Welcome to the resource topic for 2020/1524

Title:
Nonce-Misuse Security of the SAEF Authenticated Encryption mode

Authors: Elena Andreeva, Amit Singh Bhati, Damian Vizar

Abstract:

ForkAE is a NIST lightweight cryptography candidate that uses the forkcipher primitive in two modes of operation – SAEF and PAEF – optimized for authenticated encryption of the shortest messages. SAEF is a sequential and online AEAD that minimizes the memory footprint compared to its alternative parallel mode PAEF, catering to the most constrained devices. SAEF was proven AE secure against nonce-respecting adversaries. Due to their more acute and direct exposure to device misuse and mishandling, in most use cases of lightweight cryptography, nonce reuse presents a very realistic attack vector. Furthermore, many lightweight applications mandate security for their online AEAD schemes against block-wise adversaries. Surprisingly, very few NIST lightweight AEAD candidates come with provable guarantees against these security threats.
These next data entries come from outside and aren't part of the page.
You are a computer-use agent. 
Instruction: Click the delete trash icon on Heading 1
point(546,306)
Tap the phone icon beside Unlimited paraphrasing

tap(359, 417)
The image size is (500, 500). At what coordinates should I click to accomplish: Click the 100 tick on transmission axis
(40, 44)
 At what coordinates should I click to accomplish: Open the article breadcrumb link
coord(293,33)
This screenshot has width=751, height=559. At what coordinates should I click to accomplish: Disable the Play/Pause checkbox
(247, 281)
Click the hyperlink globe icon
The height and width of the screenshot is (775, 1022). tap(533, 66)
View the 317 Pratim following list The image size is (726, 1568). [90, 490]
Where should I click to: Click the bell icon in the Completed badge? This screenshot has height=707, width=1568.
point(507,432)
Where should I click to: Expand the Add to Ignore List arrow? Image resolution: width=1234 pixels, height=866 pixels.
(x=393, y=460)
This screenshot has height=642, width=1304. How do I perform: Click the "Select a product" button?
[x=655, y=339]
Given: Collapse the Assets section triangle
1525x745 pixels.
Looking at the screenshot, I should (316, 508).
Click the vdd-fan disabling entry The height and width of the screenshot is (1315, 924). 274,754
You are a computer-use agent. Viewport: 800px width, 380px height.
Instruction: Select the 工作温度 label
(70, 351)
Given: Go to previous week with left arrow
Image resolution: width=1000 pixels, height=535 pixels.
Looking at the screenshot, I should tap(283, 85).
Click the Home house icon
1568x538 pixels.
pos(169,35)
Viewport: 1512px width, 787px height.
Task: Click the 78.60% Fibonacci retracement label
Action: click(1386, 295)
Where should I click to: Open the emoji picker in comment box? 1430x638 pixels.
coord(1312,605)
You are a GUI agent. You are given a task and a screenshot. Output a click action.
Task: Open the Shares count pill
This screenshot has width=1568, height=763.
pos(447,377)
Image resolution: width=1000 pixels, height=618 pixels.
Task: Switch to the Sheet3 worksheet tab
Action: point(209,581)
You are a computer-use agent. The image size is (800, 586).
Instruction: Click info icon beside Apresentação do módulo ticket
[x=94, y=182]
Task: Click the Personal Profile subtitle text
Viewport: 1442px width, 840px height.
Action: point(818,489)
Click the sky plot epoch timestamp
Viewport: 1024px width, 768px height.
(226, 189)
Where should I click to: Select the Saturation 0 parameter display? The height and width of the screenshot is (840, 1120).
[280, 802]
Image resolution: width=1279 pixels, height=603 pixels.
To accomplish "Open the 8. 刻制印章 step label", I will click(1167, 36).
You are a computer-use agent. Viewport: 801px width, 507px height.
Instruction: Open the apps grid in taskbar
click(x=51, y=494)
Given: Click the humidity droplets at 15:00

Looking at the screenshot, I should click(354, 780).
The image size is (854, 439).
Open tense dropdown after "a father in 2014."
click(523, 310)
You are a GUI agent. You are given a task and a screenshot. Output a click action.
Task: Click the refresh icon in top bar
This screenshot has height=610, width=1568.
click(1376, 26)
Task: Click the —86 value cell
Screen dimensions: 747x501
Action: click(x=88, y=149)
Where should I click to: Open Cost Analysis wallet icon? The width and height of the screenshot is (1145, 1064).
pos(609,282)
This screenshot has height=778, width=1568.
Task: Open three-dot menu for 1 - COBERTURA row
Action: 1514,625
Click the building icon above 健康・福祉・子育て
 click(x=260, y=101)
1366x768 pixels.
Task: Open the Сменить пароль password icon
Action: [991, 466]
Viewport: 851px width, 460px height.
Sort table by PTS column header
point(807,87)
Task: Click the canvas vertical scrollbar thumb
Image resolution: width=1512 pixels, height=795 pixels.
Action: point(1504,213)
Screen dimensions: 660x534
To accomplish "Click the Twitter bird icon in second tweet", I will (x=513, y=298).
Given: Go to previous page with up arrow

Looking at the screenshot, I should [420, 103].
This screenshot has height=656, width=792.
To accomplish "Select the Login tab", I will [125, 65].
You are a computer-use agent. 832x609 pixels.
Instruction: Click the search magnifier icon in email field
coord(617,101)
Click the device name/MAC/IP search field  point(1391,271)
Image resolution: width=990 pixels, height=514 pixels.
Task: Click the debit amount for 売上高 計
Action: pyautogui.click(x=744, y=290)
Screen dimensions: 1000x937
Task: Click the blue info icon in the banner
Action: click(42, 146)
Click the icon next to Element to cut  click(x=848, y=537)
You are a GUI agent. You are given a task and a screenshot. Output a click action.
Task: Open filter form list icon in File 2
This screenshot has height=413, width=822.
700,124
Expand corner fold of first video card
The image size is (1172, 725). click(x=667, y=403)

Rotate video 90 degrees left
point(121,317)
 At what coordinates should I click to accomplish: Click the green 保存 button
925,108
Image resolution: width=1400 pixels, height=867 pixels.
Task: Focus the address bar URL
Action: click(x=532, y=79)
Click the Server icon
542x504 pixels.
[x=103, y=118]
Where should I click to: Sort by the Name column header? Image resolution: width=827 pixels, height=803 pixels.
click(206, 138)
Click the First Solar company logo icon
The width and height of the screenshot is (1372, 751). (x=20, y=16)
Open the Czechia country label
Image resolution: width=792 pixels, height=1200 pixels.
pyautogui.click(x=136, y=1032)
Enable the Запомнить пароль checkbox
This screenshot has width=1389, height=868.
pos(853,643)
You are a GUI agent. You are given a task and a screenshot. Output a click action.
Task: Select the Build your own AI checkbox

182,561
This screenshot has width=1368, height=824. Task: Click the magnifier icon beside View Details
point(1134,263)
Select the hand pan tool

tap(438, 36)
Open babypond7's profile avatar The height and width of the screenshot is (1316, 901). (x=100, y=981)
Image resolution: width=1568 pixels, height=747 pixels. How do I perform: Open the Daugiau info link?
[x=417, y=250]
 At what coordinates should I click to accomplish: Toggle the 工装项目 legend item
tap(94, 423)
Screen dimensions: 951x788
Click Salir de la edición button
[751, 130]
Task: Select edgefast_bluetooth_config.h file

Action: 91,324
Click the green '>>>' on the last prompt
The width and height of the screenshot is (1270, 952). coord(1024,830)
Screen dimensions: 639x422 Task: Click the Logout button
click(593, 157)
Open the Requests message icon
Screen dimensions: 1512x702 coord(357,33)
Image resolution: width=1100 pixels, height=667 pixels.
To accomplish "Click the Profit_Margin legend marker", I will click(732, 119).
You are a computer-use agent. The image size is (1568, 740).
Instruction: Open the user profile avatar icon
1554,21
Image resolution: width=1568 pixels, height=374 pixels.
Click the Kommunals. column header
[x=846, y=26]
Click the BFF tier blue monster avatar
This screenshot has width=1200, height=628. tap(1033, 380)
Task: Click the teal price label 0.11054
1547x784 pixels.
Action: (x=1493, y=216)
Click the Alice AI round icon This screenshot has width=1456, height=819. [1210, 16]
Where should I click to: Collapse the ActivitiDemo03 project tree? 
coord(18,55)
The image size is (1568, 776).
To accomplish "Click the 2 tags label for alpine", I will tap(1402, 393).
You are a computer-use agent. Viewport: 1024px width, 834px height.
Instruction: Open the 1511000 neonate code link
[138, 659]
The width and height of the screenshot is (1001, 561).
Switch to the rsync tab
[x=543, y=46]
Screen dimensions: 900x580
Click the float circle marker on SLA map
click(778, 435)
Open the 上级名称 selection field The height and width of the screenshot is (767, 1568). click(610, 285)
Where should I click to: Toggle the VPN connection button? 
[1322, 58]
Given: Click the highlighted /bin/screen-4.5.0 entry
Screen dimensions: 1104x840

In this work, we investigate the provable security guarantees of SAEF when nonces are repeated under a refined version of the notion of online authenticated encryption OAE given by Fleischmann et al. in 2012. We apply Using the coefficient H technique we show that, with no modifications, SAEF is OAE secure up to the birthday security bound, i.e., up to 2^{n/2} processed blocks of data, where n is the block size of the forkcipher. The implications of our work are that SAEF is safe to use in a block-wise fashion, and that if nonces get repeated, this has no impact on ciphertext integrity and confidentiality only degrades by a limited extent up to repetitions of common message prefixes.